Her staff of as many as eight puts her in a larger category that only about 5 percent of nail salons in the U.S. occupy, according to Nails magazine’s industry statistics.
While she employs only one male Vietnamese pedicurist, she estimated that half the pedicurists in Pittsburgh are men.
One of the male pedicurists said in a recent interview that the business can provide a good living.
“You can make around $100 per week being a beginner and more than $100 per day once you are used to your job,” said the man, who asked not to be identified. “Especially if your English is good and the clients like you and ask for you specifically, your weekly income can range from $600 to $1,000 per week.”
Ms. Vu said she gets furniture and tools for her business from Vietnamese companies because “I still want to support Vietnam’s merchandise and exports.”
She opened her Downtown location near Fifth and Wood avenues in 2010, leaving her first salon in East Liberty to her younger brother.
The growth of Ms. Vu’s business reflects a recent trend in the nail industry, which hit a record $7.47 billion in revenues in 2013 and is projected to grow 16 percent from 2012 to 2022, faster than the average for all occupations, according to the Bureau of Labor Statistics.
Technology has reduced the time it takes to do a nail job from 2½ hours to about 45 minutes, making it more convenient for customers. This steady growth, coupled with its dominance by Vietnamese immigrants, suggests the nail industry will remain a major gateway for Vietnamese-Americans to enter the middle class.

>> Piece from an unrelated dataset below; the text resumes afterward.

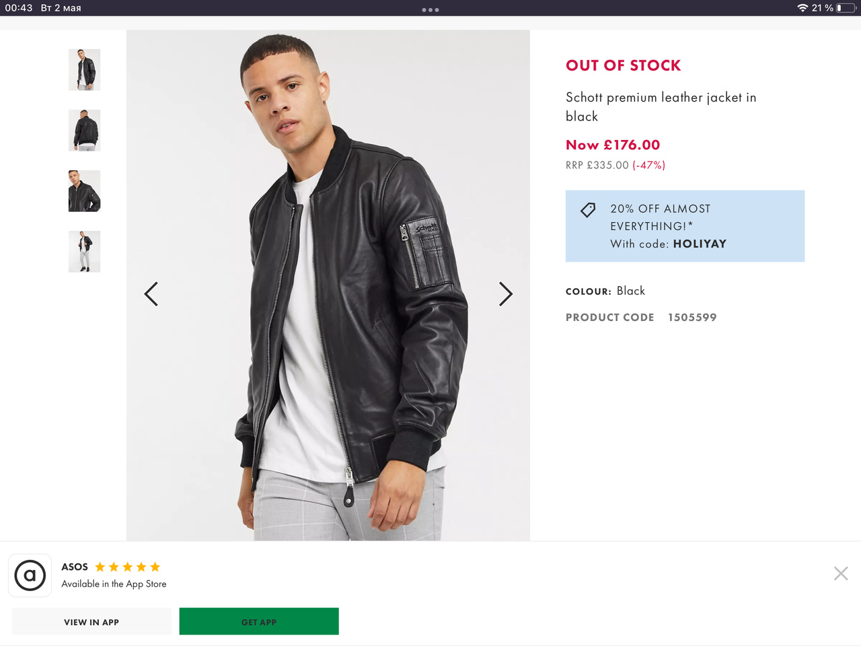Click the Schott premium leather jacket title
The width and height of the screenshot is (861, 646).
[x=661, y=106]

In Ms. Vu’s case, it enabled her to sponsor her sisters for emigration to the U.S., after which they moved to Canada where they also work in the nail business, and to afford regular trips to Vietnam to see her mother.
“When I decided to go into this beauty business, which was at a very early stage of its development, everyone was telling me that we Vietnamese could not and would not succeed at beautifying Americans, but I believed that I could prove the impossible with my own hands,” Ms. Vu said.